Author Name: Dr. Dayanidhi on August 14, 2020

Infertility is clinically defined as women and men who cannot achieve pregnancy even after 1 year of regular intercourse without using birth control. There are many different medical conditions and other factors that can contribute to fertility problems and it has been seen that approximately 35% is due to male factors, 35% is due to female factors, 20% of cases have a combination of both male and female factors, and the last 10% are unexplained causes.

The causes of male infertility may be due to a number of causes like low or no sperm production ,problems during sperm development and transport inside the male reproductive tract ,abnormal sperm function or blockages that prevent the delivery of sperm, low semen analysis parameters (sperm count, motility and morphology), and sperm aneuploidy or the incorrect number of chromosomes .In some cases it is even seen that semen analysis is normal however due to sperm issues fertilization and proper embryo development is affected.

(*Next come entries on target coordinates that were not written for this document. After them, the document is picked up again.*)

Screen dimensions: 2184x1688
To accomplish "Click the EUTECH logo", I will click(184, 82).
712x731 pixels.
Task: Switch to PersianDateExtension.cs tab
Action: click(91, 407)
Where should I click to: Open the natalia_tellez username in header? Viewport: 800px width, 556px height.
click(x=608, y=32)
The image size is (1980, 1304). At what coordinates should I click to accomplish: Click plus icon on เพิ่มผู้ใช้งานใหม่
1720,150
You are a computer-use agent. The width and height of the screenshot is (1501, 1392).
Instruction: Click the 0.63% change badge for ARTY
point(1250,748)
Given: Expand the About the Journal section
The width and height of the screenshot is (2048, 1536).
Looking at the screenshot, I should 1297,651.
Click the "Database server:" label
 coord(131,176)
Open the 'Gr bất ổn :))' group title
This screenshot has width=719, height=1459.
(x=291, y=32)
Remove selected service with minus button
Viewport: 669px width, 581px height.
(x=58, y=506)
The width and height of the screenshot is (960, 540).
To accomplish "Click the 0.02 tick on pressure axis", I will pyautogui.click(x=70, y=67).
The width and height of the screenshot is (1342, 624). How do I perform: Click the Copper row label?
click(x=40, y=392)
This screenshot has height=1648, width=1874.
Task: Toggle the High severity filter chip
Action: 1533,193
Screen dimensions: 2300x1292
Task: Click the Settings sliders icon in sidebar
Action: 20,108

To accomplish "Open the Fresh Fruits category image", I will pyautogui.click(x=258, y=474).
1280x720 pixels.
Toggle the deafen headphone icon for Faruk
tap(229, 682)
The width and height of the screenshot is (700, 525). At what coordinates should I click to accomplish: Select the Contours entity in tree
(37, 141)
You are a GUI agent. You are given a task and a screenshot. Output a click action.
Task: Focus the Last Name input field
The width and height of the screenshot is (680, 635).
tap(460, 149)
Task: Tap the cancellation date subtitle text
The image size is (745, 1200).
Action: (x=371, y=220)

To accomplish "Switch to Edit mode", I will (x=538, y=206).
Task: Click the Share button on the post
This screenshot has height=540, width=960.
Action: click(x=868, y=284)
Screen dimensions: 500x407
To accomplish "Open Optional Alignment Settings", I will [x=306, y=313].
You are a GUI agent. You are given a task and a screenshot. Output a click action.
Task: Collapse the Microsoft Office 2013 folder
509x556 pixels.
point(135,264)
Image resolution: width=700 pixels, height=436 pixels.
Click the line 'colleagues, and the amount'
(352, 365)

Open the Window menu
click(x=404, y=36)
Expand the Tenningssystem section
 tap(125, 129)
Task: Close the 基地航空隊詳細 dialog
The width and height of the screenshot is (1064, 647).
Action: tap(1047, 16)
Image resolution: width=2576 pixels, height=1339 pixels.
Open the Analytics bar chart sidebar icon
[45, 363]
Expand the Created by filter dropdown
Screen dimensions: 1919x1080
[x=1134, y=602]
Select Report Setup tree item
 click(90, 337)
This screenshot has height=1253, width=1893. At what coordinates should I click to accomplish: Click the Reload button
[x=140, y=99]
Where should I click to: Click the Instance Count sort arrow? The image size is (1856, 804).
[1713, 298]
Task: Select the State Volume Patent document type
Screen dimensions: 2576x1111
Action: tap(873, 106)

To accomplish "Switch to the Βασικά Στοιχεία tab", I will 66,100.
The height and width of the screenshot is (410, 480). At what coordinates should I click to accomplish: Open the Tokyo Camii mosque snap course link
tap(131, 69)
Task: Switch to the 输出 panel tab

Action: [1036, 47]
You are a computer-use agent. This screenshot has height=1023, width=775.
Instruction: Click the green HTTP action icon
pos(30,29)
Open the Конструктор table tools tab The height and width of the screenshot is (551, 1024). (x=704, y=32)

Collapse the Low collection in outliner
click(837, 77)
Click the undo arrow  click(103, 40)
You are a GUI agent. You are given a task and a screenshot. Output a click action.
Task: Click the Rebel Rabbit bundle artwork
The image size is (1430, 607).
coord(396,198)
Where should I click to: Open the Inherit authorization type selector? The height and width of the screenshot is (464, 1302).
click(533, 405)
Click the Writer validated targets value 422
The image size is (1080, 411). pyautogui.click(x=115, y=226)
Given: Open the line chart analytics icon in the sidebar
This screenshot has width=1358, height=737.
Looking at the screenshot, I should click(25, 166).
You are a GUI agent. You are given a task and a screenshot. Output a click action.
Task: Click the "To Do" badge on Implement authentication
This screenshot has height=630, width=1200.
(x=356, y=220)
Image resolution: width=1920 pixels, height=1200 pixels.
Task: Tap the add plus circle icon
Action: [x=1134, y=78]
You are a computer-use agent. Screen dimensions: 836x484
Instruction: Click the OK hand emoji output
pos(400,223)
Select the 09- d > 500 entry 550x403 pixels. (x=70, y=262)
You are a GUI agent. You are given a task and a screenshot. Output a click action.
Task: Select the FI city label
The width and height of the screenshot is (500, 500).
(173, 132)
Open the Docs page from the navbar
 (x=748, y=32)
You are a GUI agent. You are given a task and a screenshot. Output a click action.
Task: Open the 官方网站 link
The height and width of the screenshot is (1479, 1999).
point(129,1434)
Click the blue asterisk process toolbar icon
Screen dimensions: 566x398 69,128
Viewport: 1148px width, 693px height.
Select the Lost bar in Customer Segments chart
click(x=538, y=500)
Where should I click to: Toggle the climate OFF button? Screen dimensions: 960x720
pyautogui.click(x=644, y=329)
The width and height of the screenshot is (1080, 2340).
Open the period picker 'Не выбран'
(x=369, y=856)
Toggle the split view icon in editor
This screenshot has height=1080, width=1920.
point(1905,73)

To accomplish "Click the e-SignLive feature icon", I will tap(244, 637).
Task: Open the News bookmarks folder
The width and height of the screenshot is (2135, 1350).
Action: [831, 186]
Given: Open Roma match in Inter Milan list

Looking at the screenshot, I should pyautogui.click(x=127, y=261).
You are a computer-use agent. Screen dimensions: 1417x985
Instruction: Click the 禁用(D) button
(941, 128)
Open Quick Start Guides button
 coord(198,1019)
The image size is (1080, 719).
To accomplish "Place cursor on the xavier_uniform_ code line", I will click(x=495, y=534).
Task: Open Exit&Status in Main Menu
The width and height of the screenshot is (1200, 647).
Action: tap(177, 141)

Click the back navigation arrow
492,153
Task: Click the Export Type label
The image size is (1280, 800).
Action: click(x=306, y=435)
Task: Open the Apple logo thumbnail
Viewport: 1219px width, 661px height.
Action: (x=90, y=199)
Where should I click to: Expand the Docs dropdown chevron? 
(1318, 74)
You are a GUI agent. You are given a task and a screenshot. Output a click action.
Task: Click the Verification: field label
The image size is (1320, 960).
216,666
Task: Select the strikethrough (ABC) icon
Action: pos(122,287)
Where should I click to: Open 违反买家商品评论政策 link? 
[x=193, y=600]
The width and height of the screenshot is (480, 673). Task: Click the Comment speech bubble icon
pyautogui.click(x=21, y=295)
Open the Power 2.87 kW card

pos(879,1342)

Illnesses, injuries, chronic health problems, lifestyle choices and other factors play an important role in causing male infertility.

However, the good news is that many cases of male infertility can be treated by life style changes. Other patients must undergo assisted reproduction technologies such as IUI or IVF or ICSI in order to achieve a successful pregnancy with their partner. In IUI at the time of ovulation, sperm are injected directly up into the uterus . In IVF sperms are mixed with multiple eggs collected from the woman in a petri dish. Fertilized eggs are then placed in the uterus. In ICSI a single sperm is injected through a tiny needle into an egg. The fertilized egg is then implanted in the uterus. ICSI can be performed when sperm counts are extremely low or abnormal has dramatically changed the treatment available for even the most severe male factor infertility. Because of this technique, 90% of all infertile men have the potential to conceive their own genetic child.

For male patients with azoospermia (no sperm in semen analysis), it is first established that whether it is obstructive or non-obstructive azoospermia. If on FNAC sperms are found in testes, then these can be used for ICSI and if not then donor sperm is often used to achieve pregnancy.
With advancement in technology various treatment options are available for male factor infertility to fulfil their dream of pregnancy.